La Stratégie canadienne pour l'égalité des chances que nous exposons aujourd'hui aidera le Canada à relever les sept défis.
D'abord, l'automne dernier, le Premier ministre a déclaré dans cette Chambre, et je le cite : « Il ne pourrait y avoir ni plus grand projet canadien en vue du prochain millénaire ni meilleur rôle pour le gouvernement que celui d'aider les jeunes Canadiens à se préparer à entrer dans la société axée sur l'information du siècle prochain ». Il a ensuite annoncé un investissement de taille afin d'offrir des milliers de bourses d'études aux jeunes Canadiens méritants.

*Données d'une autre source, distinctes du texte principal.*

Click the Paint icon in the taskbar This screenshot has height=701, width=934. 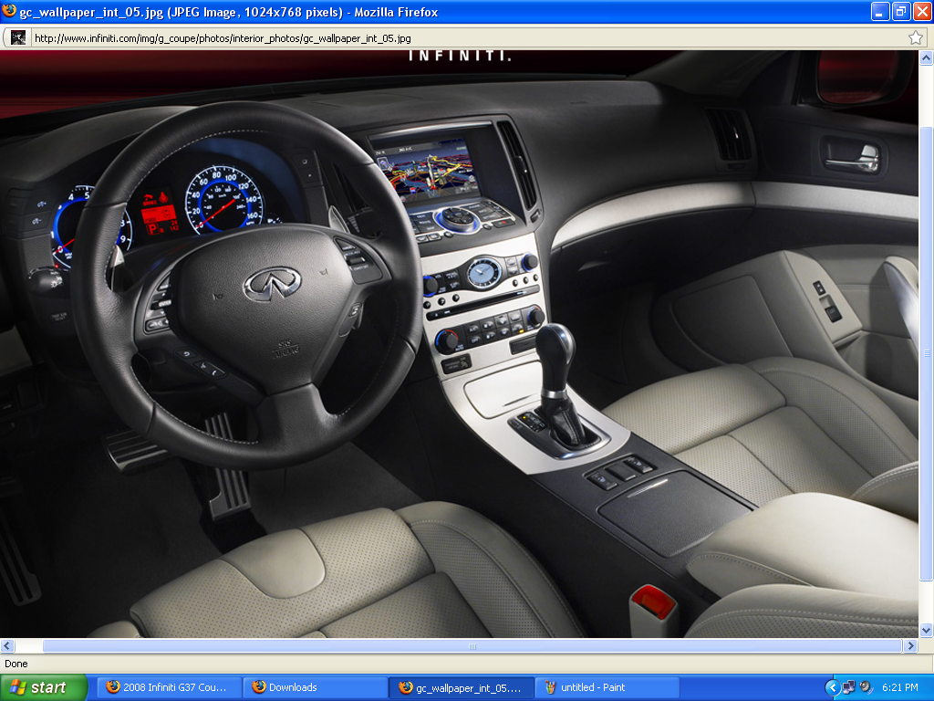coord(550,687)

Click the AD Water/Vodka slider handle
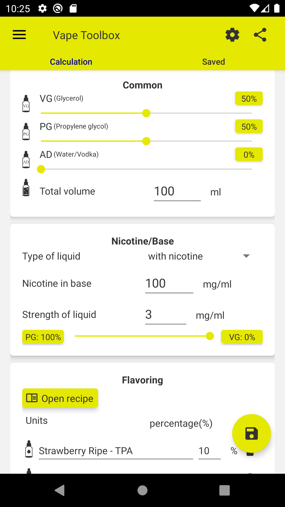pos(41,169)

Dans ce budget, l'engagement et la vision du Premier ministre deviennent réalité.
Nous annonçons aujourd'hui le plus important investissement jamais fait par un gouvernement canadien afin de faciliter l'accès aux études postsecondaires pour toutes les Canadiennes et tous les Canadiens.
Nous créons la Fondation canadienne des bourses d'études du millénaire -- une institution privée et indépendante. Le gouvernement dotera la Fondation d'une somme initiale de 2,5 milliards de dollars pour 10 ans. À titre de fondation privée, l'institution pourra recevoir des dons et des legs de tout le pays.
Cet investissement permettra d'offrir plus de 100 000 bourses à des étudiantes et à des étudiants à revenu faible ou moyen, année après année, pendant la prochaine décennie. Le montant moyen des bourses sera de 3 000 dollars par année. Par conséquent, un étudiant bénéficiant d'une bourse pendant quatre ans verra son endettement réduit de 12 000 dollars, la moitié du montant qu'il aurait dû emprunter autrement.
Ces bourses d'études seront accordées aux Canadiennes et aux Canadiens de tout âge -- qu'ils étudient à temps partiel ou à temps plein.
Les bourses seront accessibles à tous ceux et celles qui fréquentent un établissement public -- non seulement les universités, mais aussi les collèges, les cégeps et les établissements d'enseignement technique et professionnel.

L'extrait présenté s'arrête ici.